_PROBLEM TO SOLVE_
From the line that contains "Task: Click the 日志管理 log icon" through the end of the records below, write out each line exactly as it appears, but not the pictures.

_SUPPLIED INFORMATION_
- - -
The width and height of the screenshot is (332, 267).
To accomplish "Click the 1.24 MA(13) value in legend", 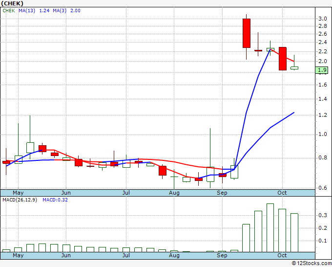I will click(x=44, y=10).
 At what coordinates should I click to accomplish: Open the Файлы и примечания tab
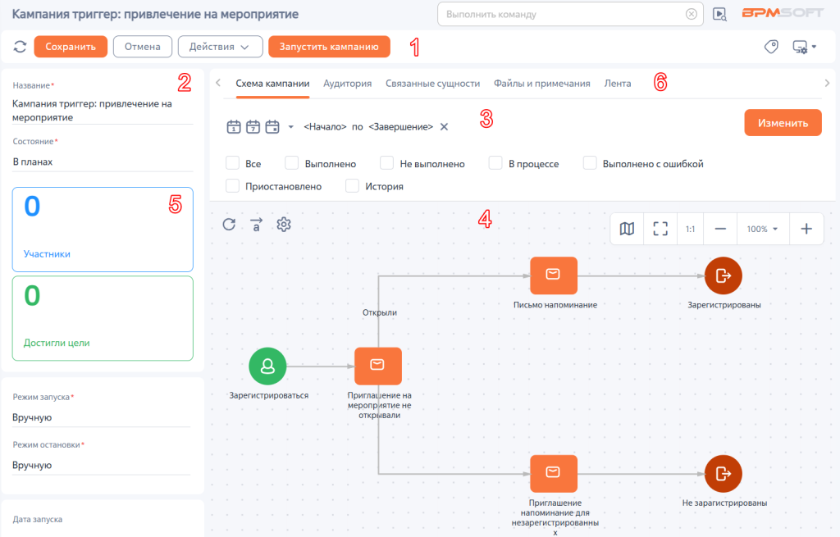pyautogui.click(x=541, y=84)
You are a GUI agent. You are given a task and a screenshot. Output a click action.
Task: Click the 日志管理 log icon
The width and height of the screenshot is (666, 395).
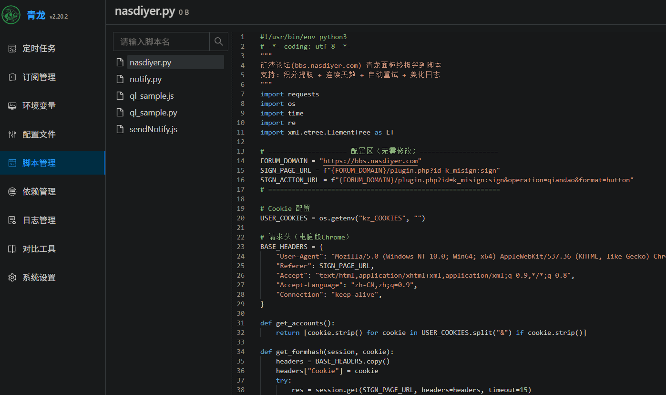coord(12,220)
- - -
_RESULT OF THE EXERCISE_
Task: Click the 日志管理 log icon
The width and height of the screenshot is (666, 395).
coord(12,220)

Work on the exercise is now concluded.